When he roared, people ran to their cars. All the young men leaned on their automobile horns as he toppled
(Jack David and Robert Lecker, eds. Canadian Poetry, Volume Two. Toronto: General Publishing Co. Limited, 1982. p. 129.)
My students and I talked about more obvious ways of understanding this poem, the bull moose representing wild, instinctual life that becomes trapped in civilization and patronized: We think we can control and tame it. But the moment the animal shows its true nature and majesty, we react with fear and kill it.
I then suggested that we could also view the moose as symbolizing what we do to ourselves, how we try to contain and control our own noblest aspects. However, when we begin to show how truly powerful we are, we kill those parts. The game warden/censor in our psyche rushes in and shoots this powerful potential before it gets out of control. The moose also can represent poems themselves that we don’t allow into our lives because they can be as splendid and wild as this bull moose, as tame and as mysterious, as difficult to control and as frightening. But why frightening? Why on earth might a poem be frightening?
One student observed, “They’re too deep.” This response captures, I think, much of what we fear in poetry: It carries us past safe waters; there’s no lifeguard on duty; we can get in over our heads quickly, taken out to sea. We can discover new territories in ourselves—uncharted, savage, uninhabitable.
I’ve been thinking a good deal about dreams and the role they play in our lives. I’ve also been thinking about how they relate to poetry. In a recent expository writing class I was teaching, many students admitted having trouble reading poetry. I discussed this difficulty with them. “Why,” I asked, “in a class of twenty literate, intelligent young men and women do only two or three read or write poetry—even occasionally?”

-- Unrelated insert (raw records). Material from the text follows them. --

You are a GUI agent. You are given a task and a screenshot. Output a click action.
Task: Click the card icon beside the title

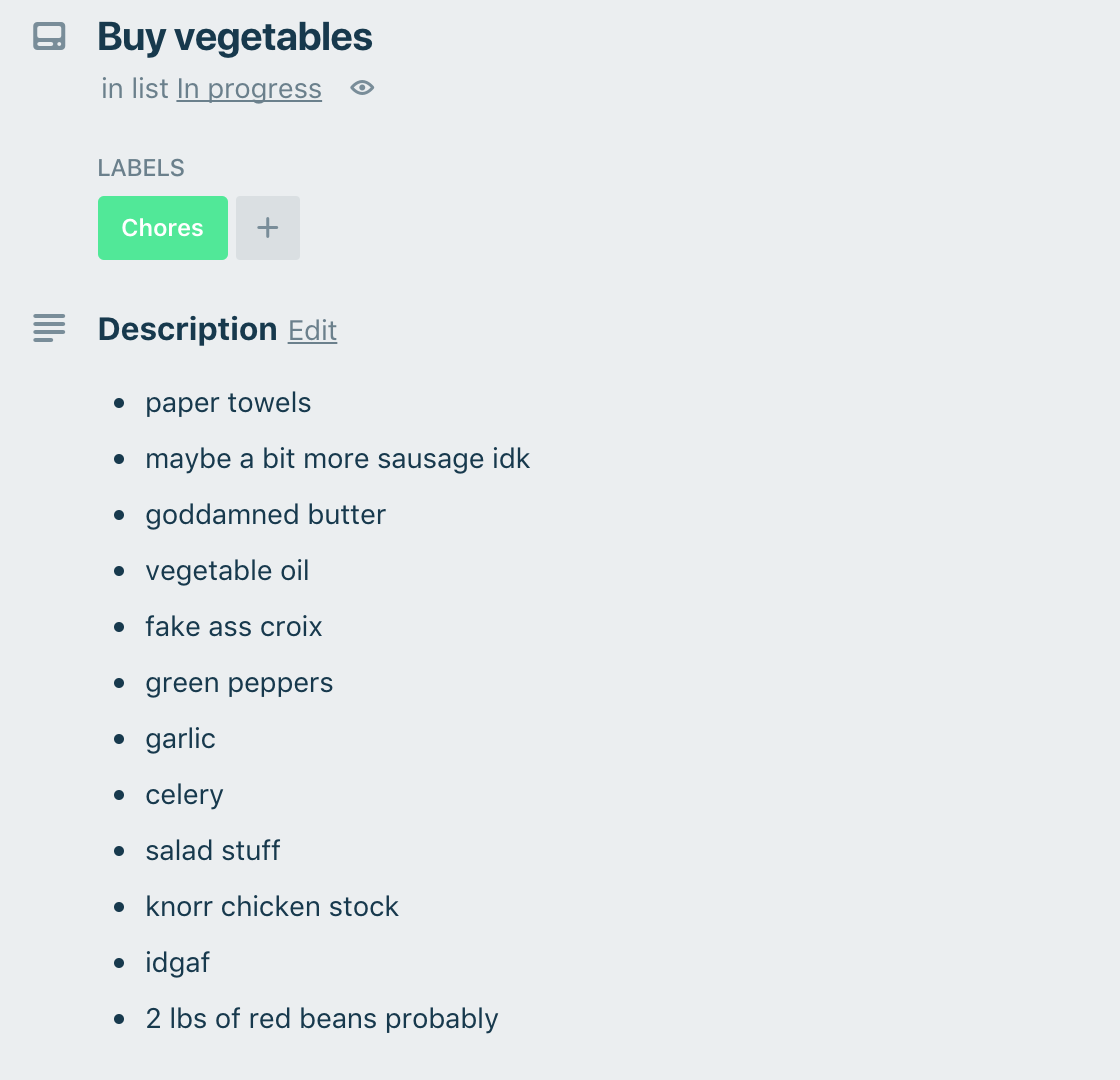pyautogui.click(x=49, y=38)
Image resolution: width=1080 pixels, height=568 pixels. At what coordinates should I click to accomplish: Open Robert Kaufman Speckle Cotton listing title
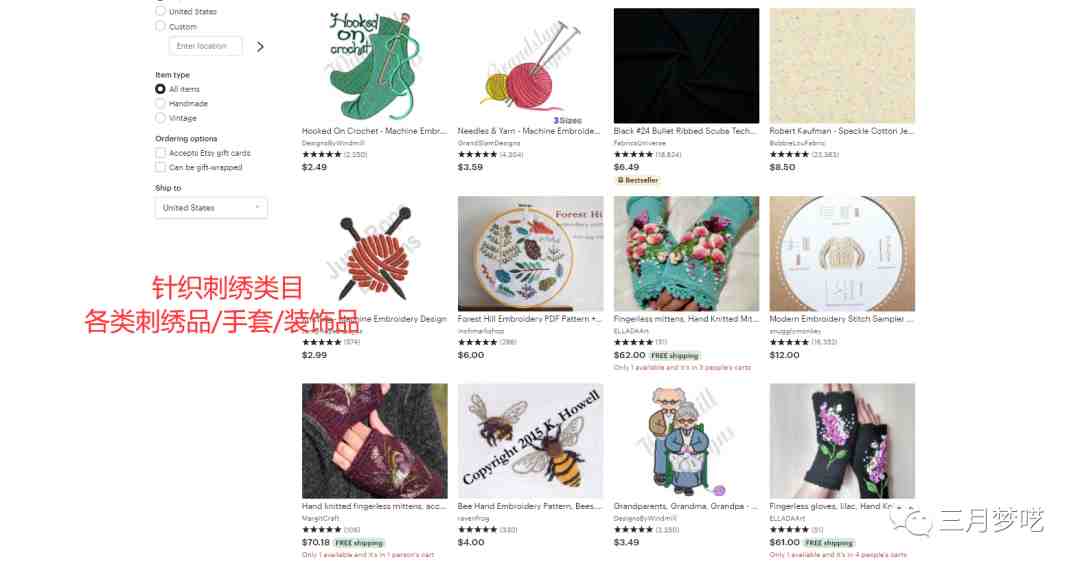[x=842, y=131]
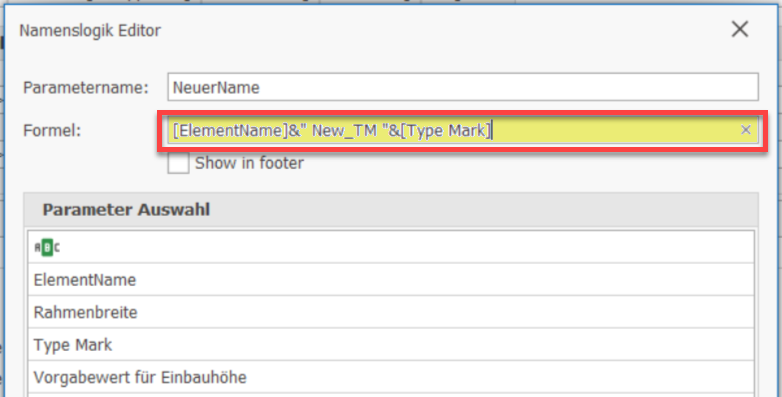Click the empty yellow area of Formel field
Screen dimensions: 782x397
(613, 131)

They thought about the question, and then a few raised their hands tentatively; they tried to articulate why poetry was hard for them: “It doesn’t have anything to do with my life,” said a female business major from Hong Kong. “I can’t get it,” said a male psychology major from Philadelphia. “I feel silly saying I read poetry—people think you’re weird if you do,” admitted another young woman from Los Angeles. “They’re too depressing—they always seem to be about sad things,” claimed someone else.
I urged them to give poetry a chance, reminding them that poems are compressed use of language, so they work like instant food: you need to add water before eating it. With poetry, instead of water, you need to bring your full attention, intellect, imagination, and heart. if you do, the poem will open and reveal itself to you.

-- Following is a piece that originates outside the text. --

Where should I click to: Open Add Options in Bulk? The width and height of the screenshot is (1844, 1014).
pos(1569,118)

I also made a parallel between poetry and dreams, since I believe that both arise from a similar place in the psyche, the more archaic part of ourselves that isn’t available to us except through images and symbols. The psyche seems to be preverbal, though this statement makes it sound as if it can’t make use of language; a better way of putting it may be that the psyche—what Carl Jung called the objective psyche—has existed since the beginning of time, and our individual psyches hook into it. Dreams, poetry, and other art forms communicate from this place, especially if they’re transformative, capable of lifting us out of our ordinary perceptions.
For people who have no relationship with their dreams, they often seem arcane, nonsensical, strange. But once you’ve become acquainted with how dreams work, you discover that they speak a special language, not unlike the language of poetry: You need to read between the lines, hear the “message” that the dream contains.
But message sounds too much as if both poems and dreams are didactic, intentional creations. A poet doesn’t start out with a message. Rather she has a feeling or image or idea she wants to explore, the poem being a place where she can make new connections between the world, memories, and language. Similarly, dreams take the flotsam of daily life, mix it with memory, desire, and potential new life, and create a coherent symbolic whole.
Yet to “get” a poem or dream, we need to enter it, walk around inside it, rather than examine it from the strong, sometimes harsh light of rational intellect. Of course we need to take our intellect with us, some aspect of it at least; but we descend into the dream or poem in order to “get it.”